- What to do
Each line in the listing below needs to be transcribed exactly.

- Task inputs
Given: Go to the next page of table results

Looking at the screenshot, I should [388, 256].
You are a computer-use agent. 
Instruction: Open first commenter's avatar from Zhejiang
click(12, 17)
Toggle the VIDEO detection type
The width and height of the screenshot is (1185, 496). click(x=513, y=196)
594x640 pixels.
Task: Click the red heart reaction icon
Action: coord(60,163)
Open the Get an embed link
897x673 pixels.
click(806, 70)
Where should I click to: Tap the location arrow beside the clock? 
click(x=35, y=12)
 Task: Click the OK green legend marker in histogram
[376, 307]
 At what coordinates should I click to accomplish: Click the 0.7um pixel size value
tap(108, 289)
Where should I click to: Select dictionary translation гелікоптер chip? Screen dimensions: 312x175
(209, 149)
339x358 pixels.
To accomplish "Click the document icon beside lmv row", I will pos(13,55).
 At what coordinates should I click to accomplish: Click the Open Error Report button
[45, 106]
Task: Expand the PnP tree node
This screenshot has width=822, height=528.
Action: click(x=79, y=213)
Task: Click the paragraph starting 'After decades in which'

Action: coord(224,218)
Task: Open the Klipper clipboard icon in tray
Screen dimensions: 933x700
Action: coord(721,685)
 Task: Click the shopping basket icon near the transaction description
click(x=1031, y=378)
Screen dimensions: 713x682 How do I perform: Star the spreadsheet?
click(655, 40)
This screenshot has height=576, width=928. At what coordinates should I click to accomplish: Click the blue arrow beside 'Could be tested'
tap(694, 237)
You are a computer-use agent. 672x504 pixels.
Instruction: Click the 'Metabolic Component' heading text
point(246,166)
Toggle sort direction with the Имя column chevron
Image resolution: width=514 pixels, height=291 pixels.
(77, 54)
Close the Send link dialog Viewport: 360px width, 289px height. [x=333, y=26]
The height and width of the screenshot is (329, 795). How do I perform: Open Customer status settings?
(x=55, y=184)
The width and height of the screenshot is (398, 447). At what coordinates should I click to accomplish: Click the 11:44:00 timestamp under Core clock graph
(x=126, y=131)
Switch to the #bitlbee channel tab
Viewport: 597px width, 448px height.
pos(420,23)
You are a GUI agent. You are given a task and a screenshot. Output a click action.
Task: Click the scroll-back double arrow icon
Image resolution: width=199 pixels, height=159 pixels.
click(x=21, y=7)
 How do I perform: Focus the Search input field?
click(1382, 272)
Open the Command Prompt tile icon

- Task output
Given: Go to the next page of table results

Looking at the screenshot, I should [388, 256].
You are a computer-use agent. 
Instruction: Open first commenter's avatar from Zhejiang
click(12, 17)
Toggle the VIDEO detection type
The width and height of the screenshot is (1185, 496). click(x=513, y=196)
594x640 pixels.
Task: Click the red heart reaction icon
Action: coord(60,163)
Open the Get an embed link
897x673 pixels.
click(806, 70)
Where should I click to: Tap the location arrow beside the clock? 
click(x=35, y=12)
 Task: Click the OK green legend marker in histogram
[376, 307]
 At what coordinates should I click to accomplish: Click the 0.7um pixel size value
tap(108, 289)
Where should I click to: Select dictionary translation гелікоптер chip? Screen dimensions: 312x175
(209, 149)
339x358 pixels.
To accomplish "Click the document icon beside lmv row", I will pos(13,55).
 At what coordinates should I click to accomplish: Click the Open Error Report button
[45, 106]
Task: Expand the PnP tree node
This screenshot has width=822, height=528.
Action: click(x=79, y=213)
Task: Click the paragraph starting 'After decades in which'

Action: coord(224,218)
Task: Open the Klipper clipboard icon in tray
Screen dimensions: 933x700
Action: coord(721,685)
 Task: Click the shopping basket icon near the transaction description
click(x=1031, y=378)
Screen dimensions: 713x682 How do I perform: Star the spreadsheet?
click(655, 40)
This screenshot has height=576, width=928. At what coordinates should I click to accomplish: Click the blue arrow beside 'Could be tested'
tap(694, 237)
You are a computer-use agent. 672x504 pixels.
Instruction: Click the 'Metabolic Component' heading text
point(246,166)
Toggle sort direction with the Имя column chevron
Image resolution: width=514 pixels, height=291 pixels.
(77, 54)
Close the Send link dialog Viewport: 360px width, 289px height. [x=333, y=26]
The height and width of the screenshot is (329, 795). How do I perform: Open Customer status settings?
(x=55, y=184)
The width and height of the screenshot is (398, 447). At what coordinates should I click to accomplish: Click the 11:44:00 timestamp under Core clock graph
(x=126, y=131)
Switch to the #bitlbee channel tab
Viewport: 597px width, 448px height.
pos(420,23)
You are a GUI agent. You are given a task and a screenshot. Output a click action.
Task: Click the scroll-back double arrow icon
Image resolution: width=199 pixels, height=159 pixels.
click(x=21, y=7)
 How do I perform: Focus the Search input field?
click(1382, 272)
Open the Command Prompt tile icon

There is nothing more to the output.